SELECTED TEXT:
───

In March 2020, Lisa served as the dance mentor throughout the iQIYI's Chinese girl group survival program Youth With You Season 2. In February 2021, she returned as the dance mentor in the Chinese boy group survival show Youth With You Season 3.

On April 19, 2021, an official from YG Entertainment revealed to South Korean media outlet The Korea Herald that Lisa would debut as the third soloist from her group with schedules later to be officially announced through a notice. On July 12, through Star News, her label revealed filming for her music video is going underway.

Lisa's debut single album Lalisa and its lead single of the same name were released on September 10, 2021. Upon release, the music video for "Lalisa" became the most-viewed video by a soloist in 24 hours with 73.6 million views, breaking the record held by Taylor Swift's "Me!" featuring Brendon Urie, which received 65.2 million views in 24 hours, for which she earned two Guinness World Records. The song debuted at number 84 on the US Billboard Hot 100 and at number two on the Billboard Global 200, becoming Lisa's first top-ten hit on the latter. The single album sold 736,221 copies in Korea on the first week of release, setting the record for the highest first-week sales among all female artists and making Lisa the first female soloist to achieve 500,000 copies in first-week sales. Following its success, B-side track "Money" was sent as the album's second single to US contemporary hit radio and peaked at number 90 on the Billboard Hot 100 and at number ten on the Billboard Global 200, earning Lisa her second career entries on both charts and her second top-ten global hit.

───

EXTRACTED ENTRIES:
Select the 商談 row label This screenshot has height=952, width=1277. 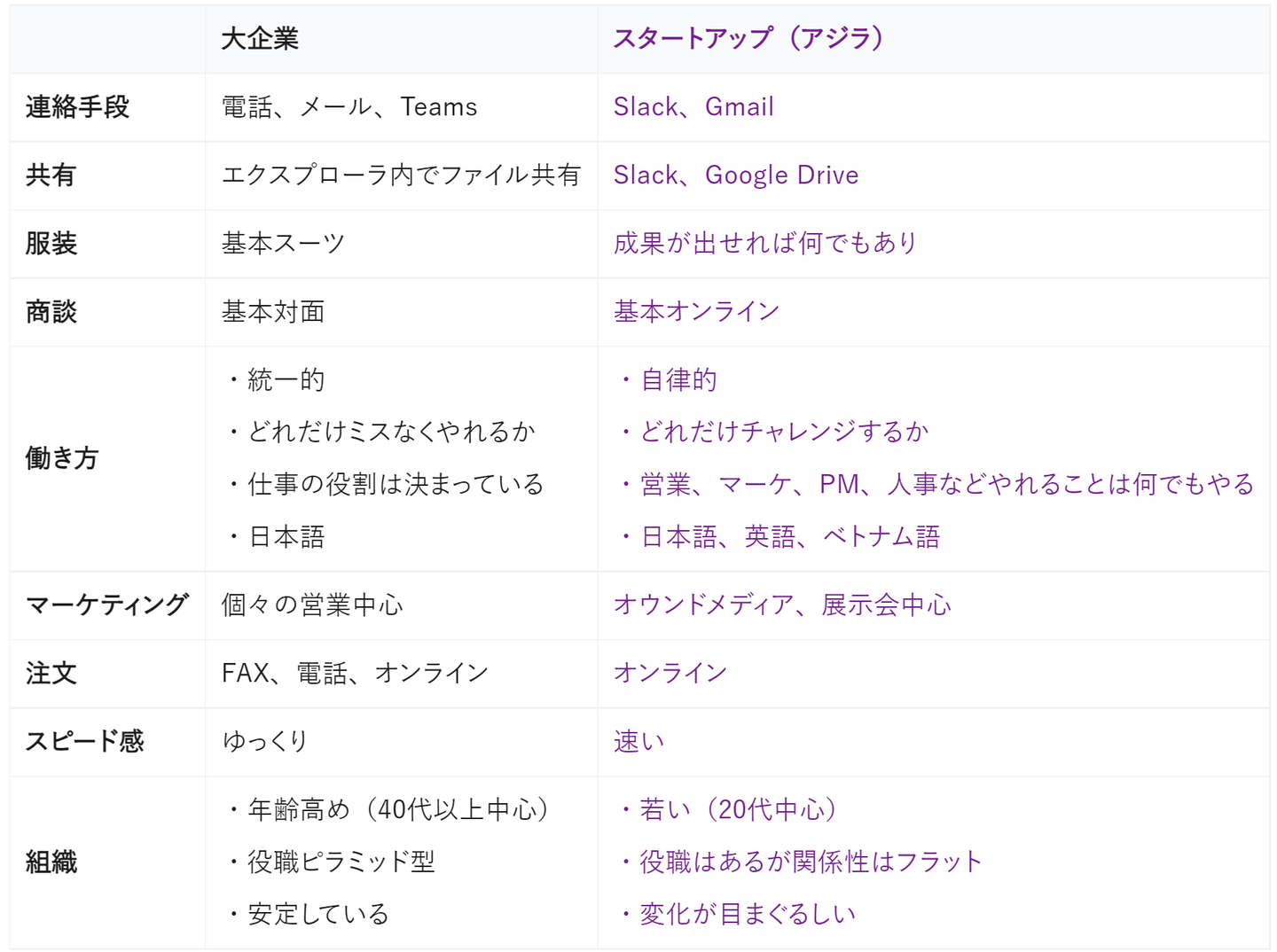tap(51, 312)
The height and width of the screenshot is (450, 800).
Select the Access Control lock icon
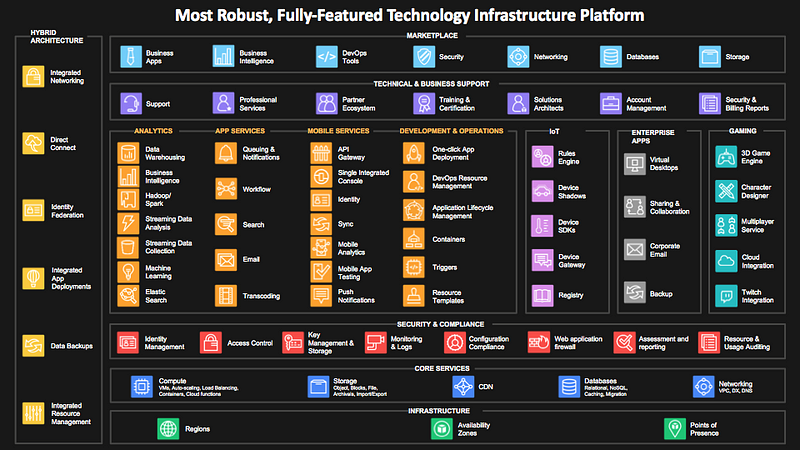[x=211, y=343]
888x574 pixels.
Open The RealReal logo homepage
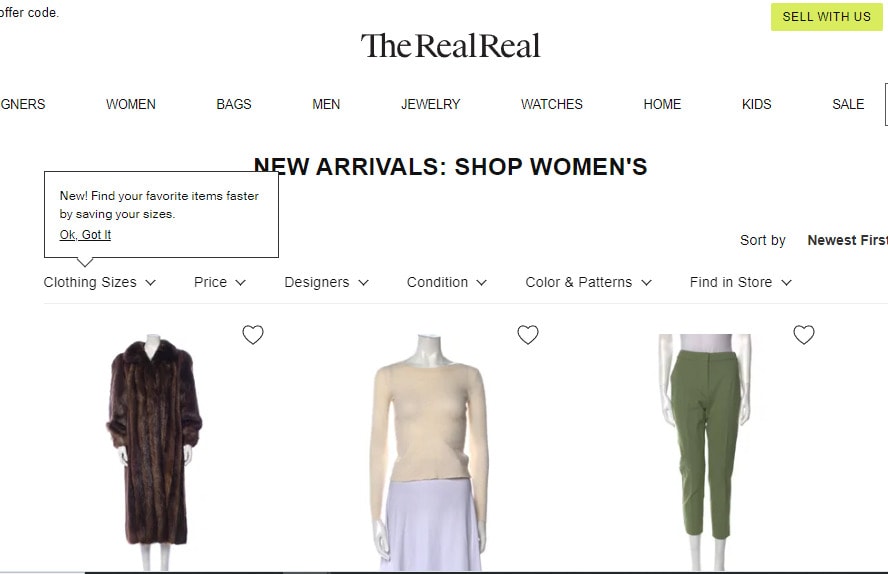coord(451,46)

───

GIVEN INSTRUCTION 1: Write out, word for word, the part of the text about Lisa from "On April 19, 2021, an" to "is going underway.".
GIVEN INSTRUCTION 2:
Answer these questions using the text about Lisa:
(a) In what month and year did Lisa return as dance mentor for Youth With You Season 3?
(b) To which media outlet did a YG Entertainment official reveal on April 19, 2021 that Lisa would debut as a soloist?
(c) How many copies did the single album sell in Korea in its first week of release?

WRITTEN RESPONSE 1:
On April 19, 2021, an official from YG Entertainment revealed to South Korean media outlet The Korea Herald that Lisa would debut as the third soloist from her group with schedules later to be officially announced through a notice. On July 12, through Star News, her label revealed filming for her music video is going underway.

WRITTEN RESPONSE 2:
(a) February 2021
(b) The Korea Herald
(c) 736,221 copies